**Assignment**
All that belongs in the answer is the lines from the one containing "Task: Open Sachin Tendulkar's profile avatar" to the end of the listing below, copied exactly, pictures excluded.

**Data listing**
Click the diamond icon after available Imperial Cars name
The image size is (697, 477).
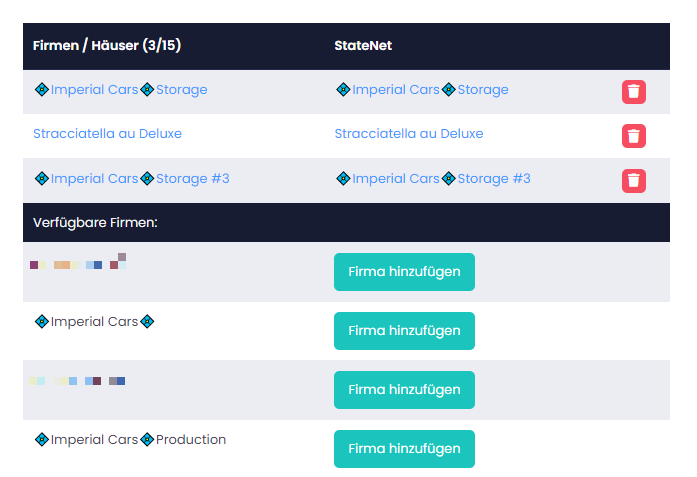pos(147,322)
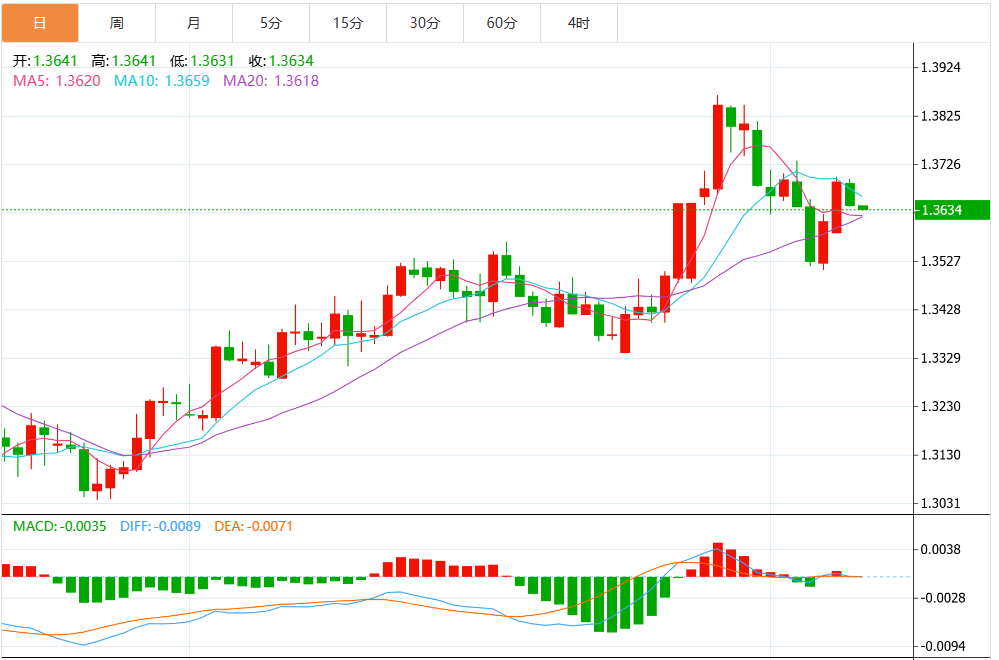The image size is (999, 660).
Task: Click the green MACD: -0.0035 label
Action: [x=59, y=525]
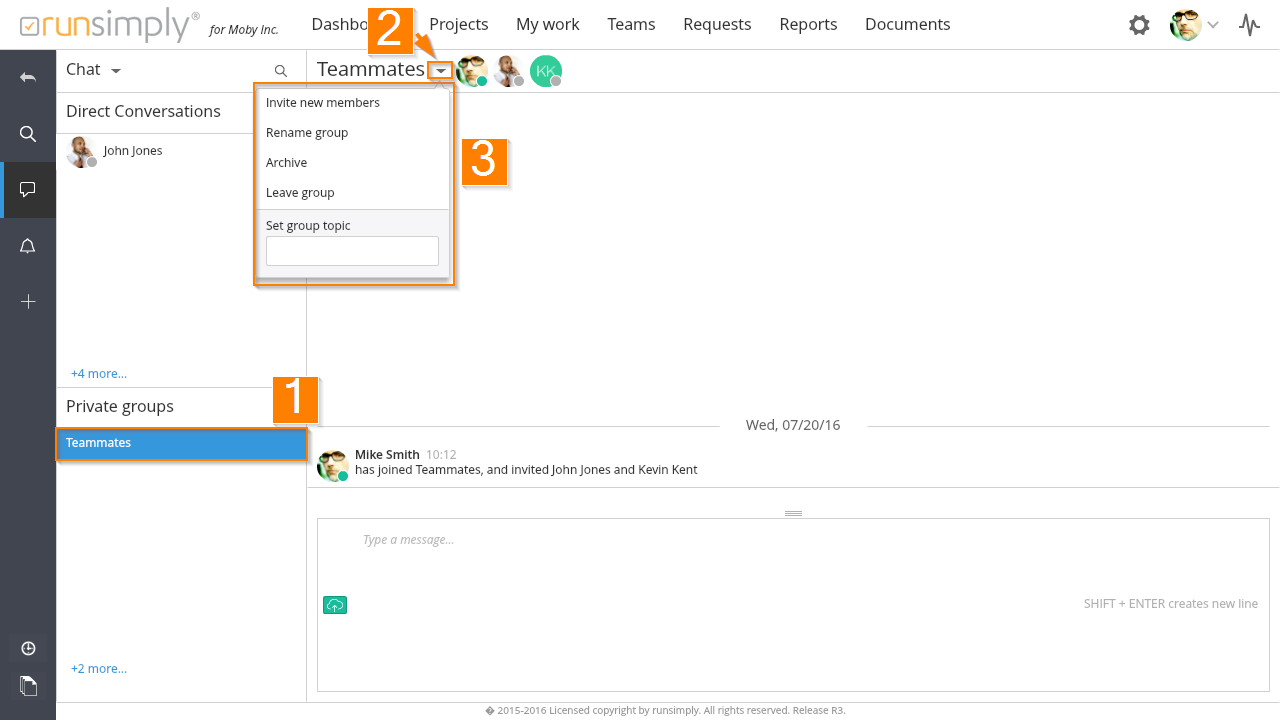The height and width of the screenshot is (720, 1280).
Task: Search chats with the magnifier icon
Action: (281, 71)

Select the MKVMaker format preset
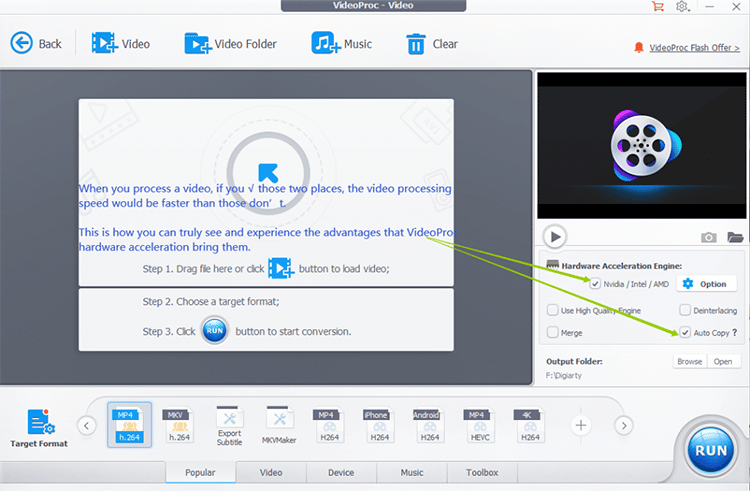pos(279,425)
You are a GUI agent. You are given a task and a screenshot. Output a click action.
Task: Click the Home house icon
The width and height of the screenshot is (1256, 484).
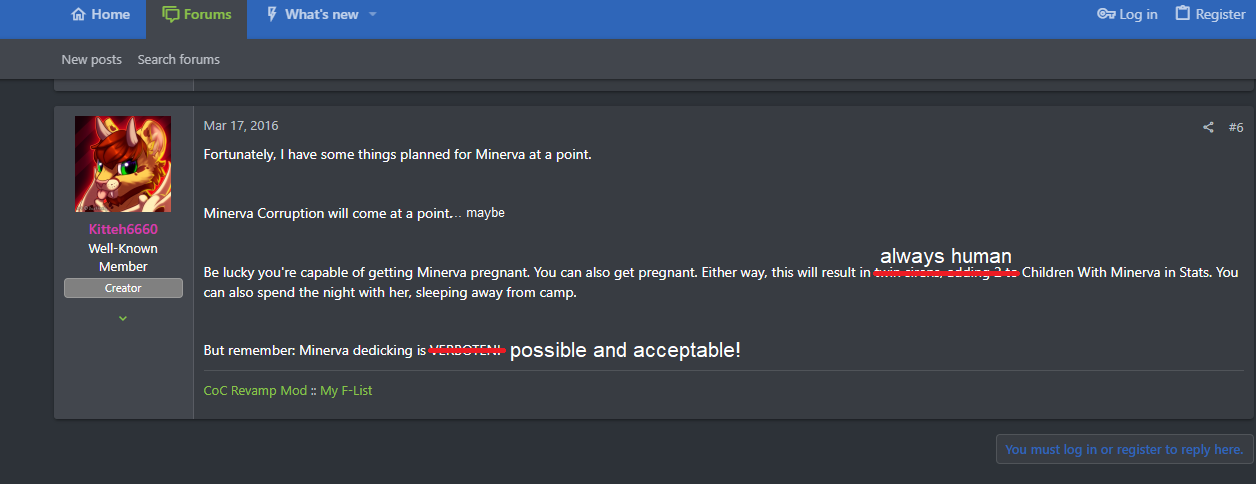[78, 15]
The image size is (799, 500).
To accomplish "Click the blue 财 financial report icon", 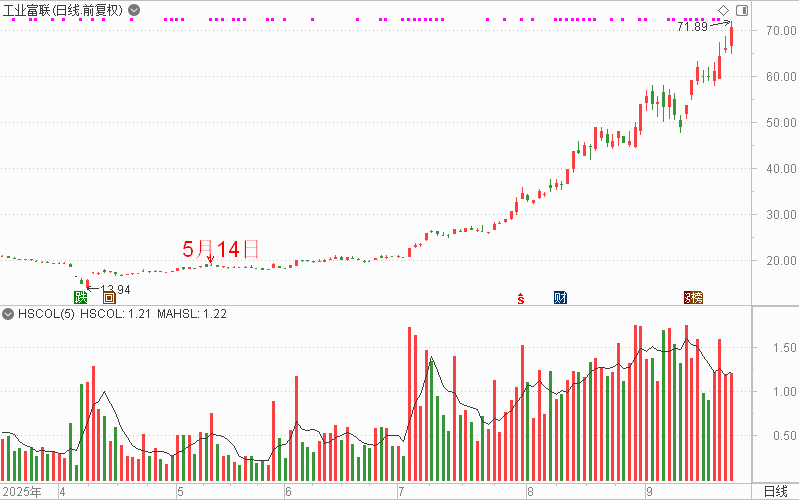I will [x=560, y=297].
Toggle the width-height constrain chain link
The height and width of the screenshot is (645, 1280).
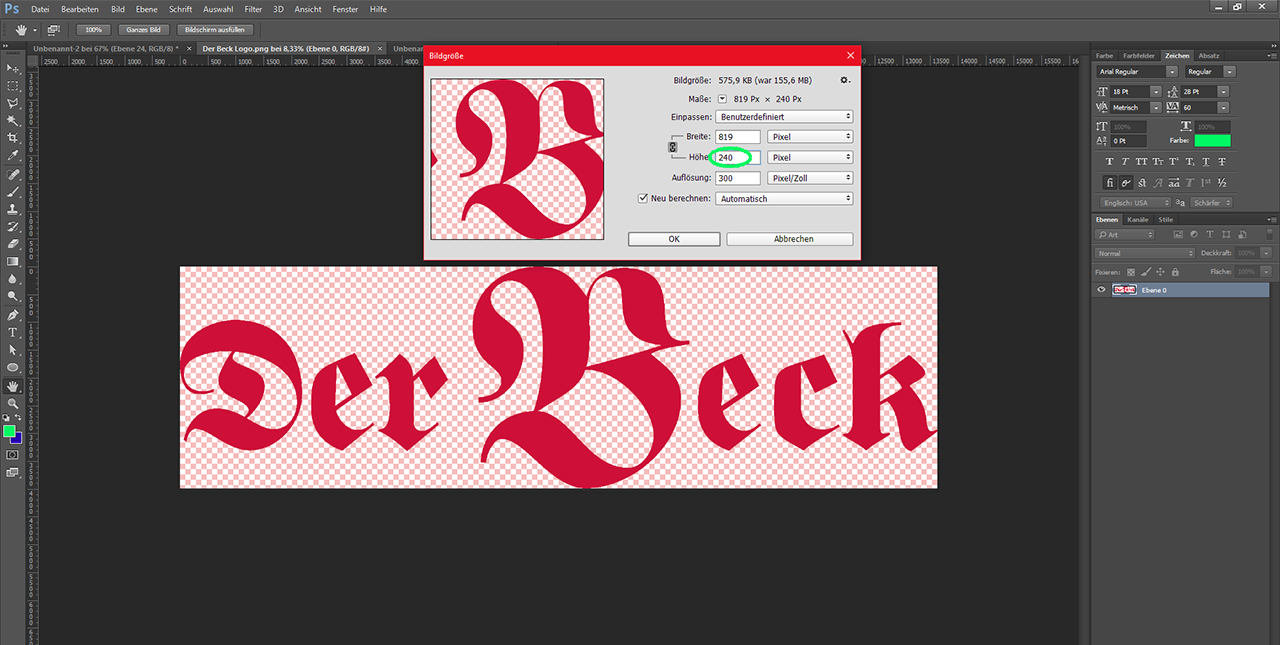[672, 147]
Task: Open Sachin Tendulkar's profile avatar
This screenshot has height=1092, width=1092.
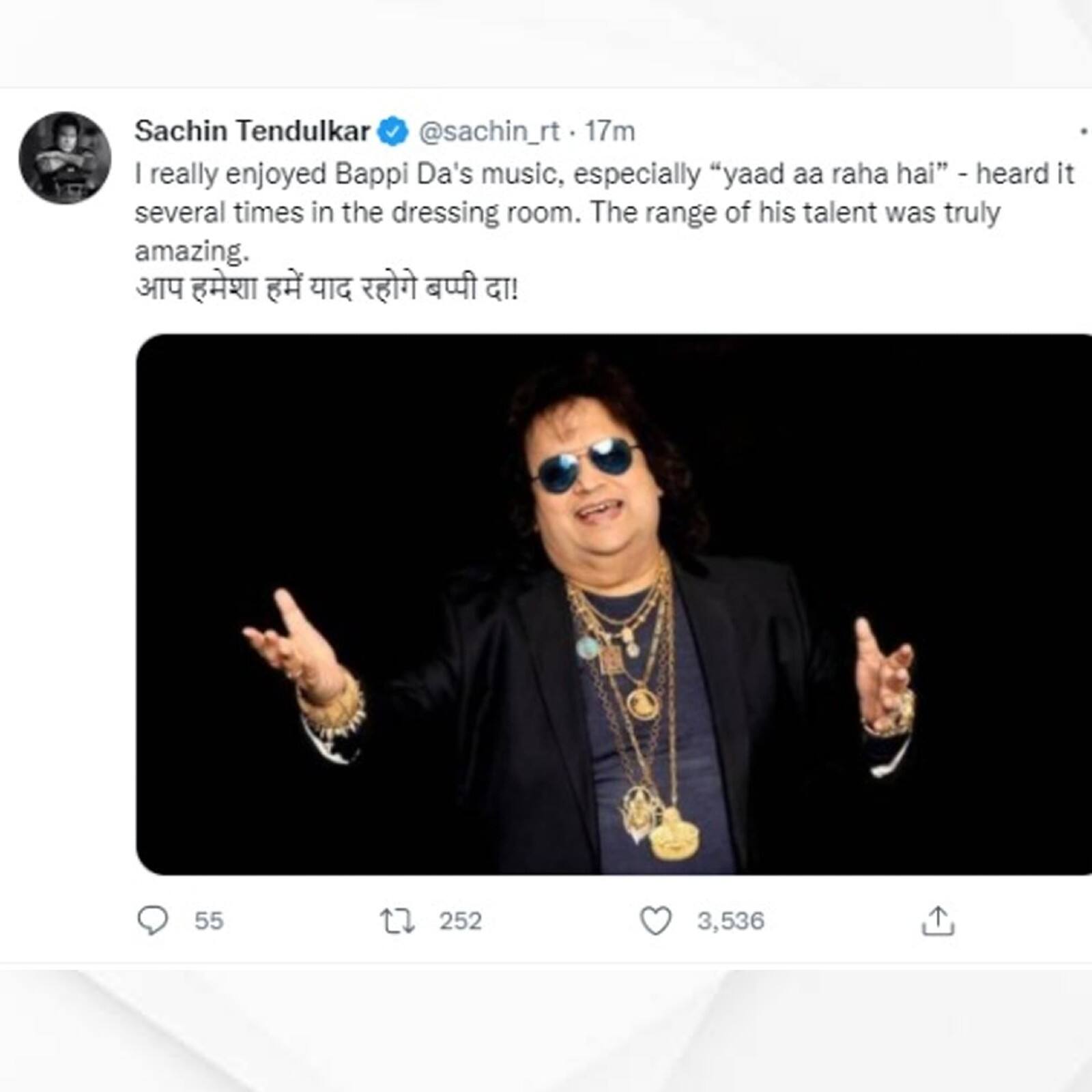Action: (x=65, y=158)
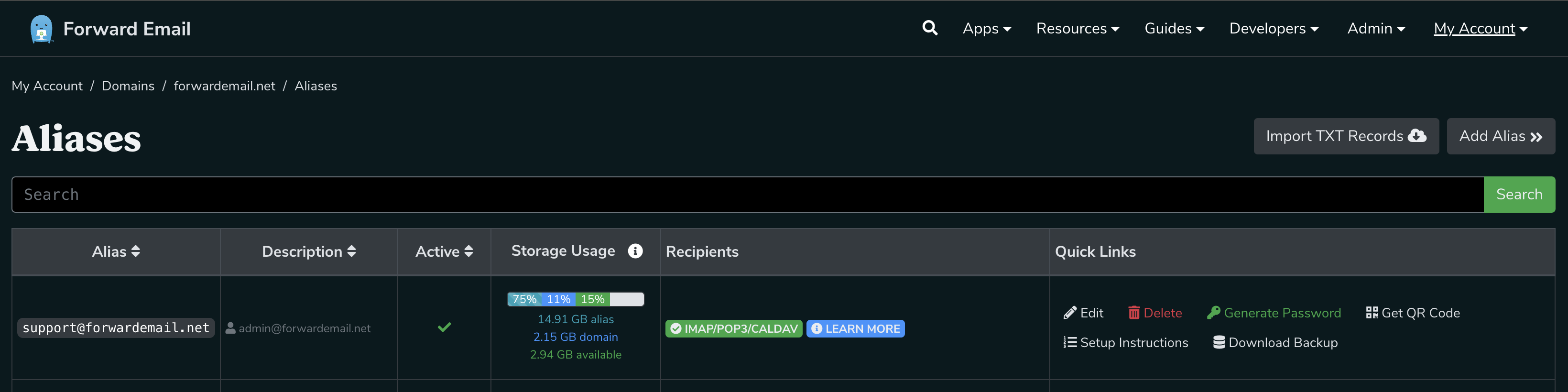This screenshot has height=392, width=1568.
Task: Click the Download Backup database icon link
Action: point(1275,343)
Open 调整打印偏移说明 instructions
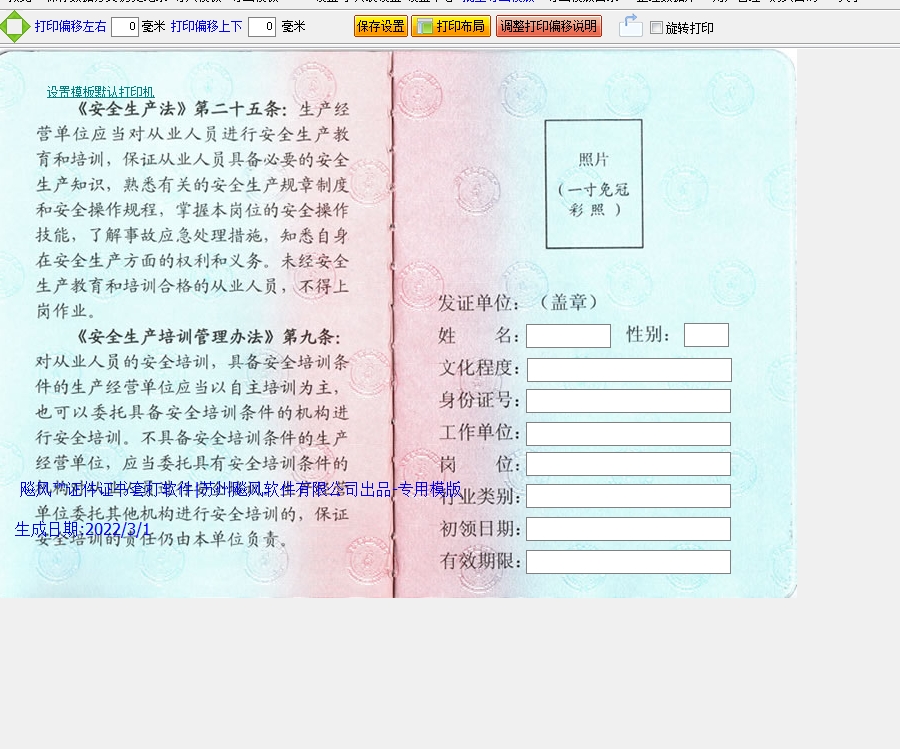The image size is (900, 749). tap(548, 27)
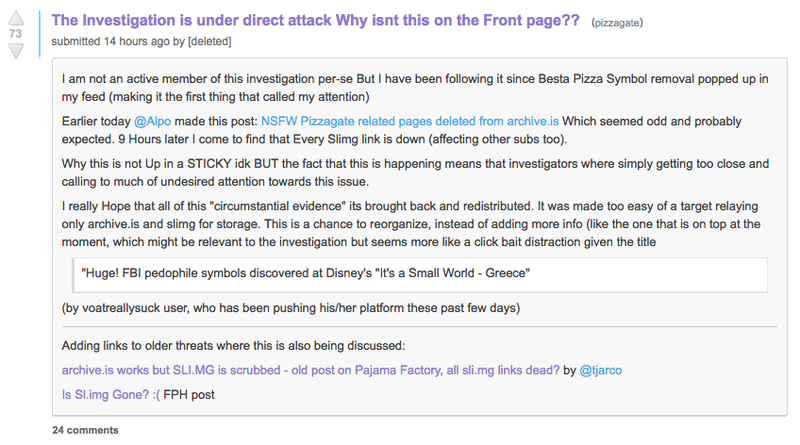800x445 pixels.
Task: Open the post title 'The Investigation is under direct attack'
Action: click(x=315, y=20)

**Output for this task**
Task: Open Sachin Tendulkar's profile avatar
This screenshot has height=1092, width=1092.
Action: (x=65, y=158)
This screenshot has height=392, width=1568.
Task: Click the Download Backup database icon link
Action: point(1275,343)
Open 调整打印偏移说明 instructions
The image size is (900, 749). tap(548, 27)
800x445 pixels.
Task: Open the post title 'The Investigation is under direct attack'
Action: click(x=315, y=20)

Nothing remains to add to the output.